The Investigatory Powers Tribunal

PRIVACY INTERNATIONAL and(1) SECRETARY OF STATE FOR FOREIGN AND COMMONWEALTH AFFAIRS (2) SECRETARY OF STATE FOR THE HOME DEPARTMENT (3) GOVERNMENT COMMUNICATIONS HEADQUARTERS (4) SECURITY SERVICE (5) SECRET INTELLIGENCE SERVICE

IPT/15/110/CH

This case concerns the acquisition and use by the intelligence services of:

  • Bulk Personal Datasets (BPD)
  • Bulk Communications Data (BCD

On Friday 8 September 2017 the Tribunal handed down its judgment following a four day hearing in June 2017. The Tribunal considered one of the issues left outstanding by its Judgment of 17 October 2016, namely whether the scheme of BCD and BPD complied with European law.

The October judgment can be found here >

The issues related to the recent decision of the European Court in Watson (Cases C-698/15 and C-203/15), and whether it applied to BCD. The parties agreed that there did not need to be such separate consideration in relation to BPD.

The first question was whether by virtue of Article 4 of the Treaty on European Union (TEU) and Article 1(3) of the e-Privacy Directive (EPD) the decision in Watson could be said to apply to matters of National Security at all. The second question related to whether (if it did) the Requirements laid down by the European Court in Watson were applicable to BCD.

The Tribunal made, after full consideration and a detailed judgment, a Reference to the European Court.
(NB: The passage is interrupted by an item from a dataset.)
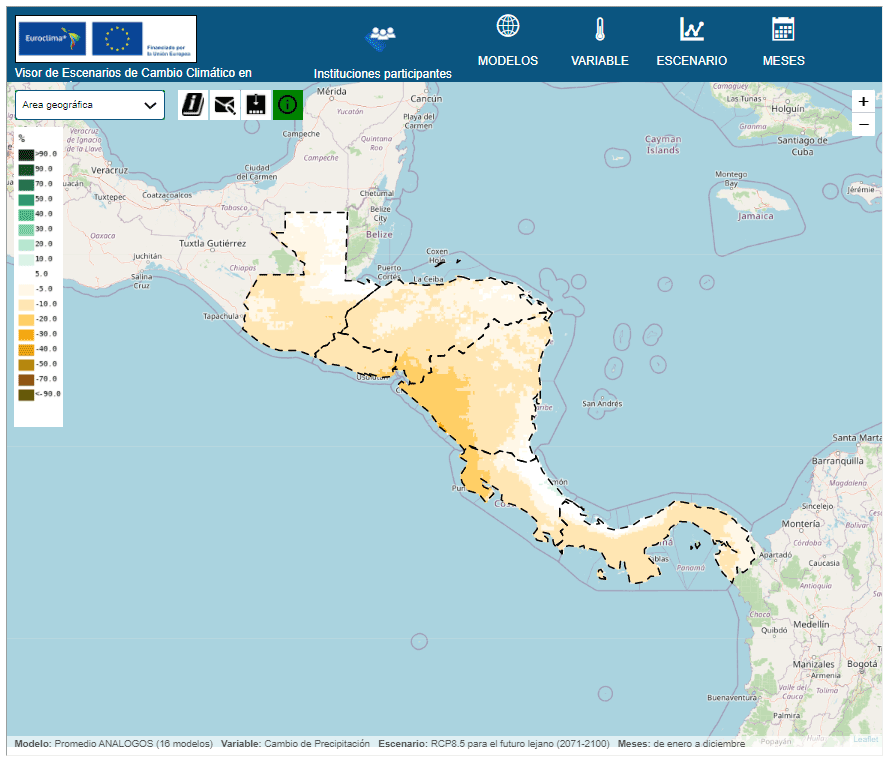Zoom out the map with minus button
Screen dimensions: 889x762
click(x=864, y=124)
It said as follows in paragraph 72 of its Judgment:

In our judgment, it is unclear whether, having regard to Article 4 TEU, and Article 1 (3) EPD, the activities of the intelligence services in relation to the acquisition and use of BCD for the purposes of national security:

  • are to any extent governed by Union law,
  • are subject to the requirements of Article 15(3) EPD in accordance with the decision in Watson, or, in accordance with Article 4 TEU and Article 1(3) EPD, and following the decisions in Parliament v Council and Ireland v Parliament, should be treated as outside the scope of the EPD, or
  • are subject to the requirements stipulated by the decision in Watson at paragraphs 119 – 125 and, if so, to what extent, taking into account the essential necessity of the SIAs to use bulk acquisition and automated processing techniques to protect national security and the extent to which such capabilities, if otherwise compliant with the ECHR, may be critically impeded by the imposition of such requirements.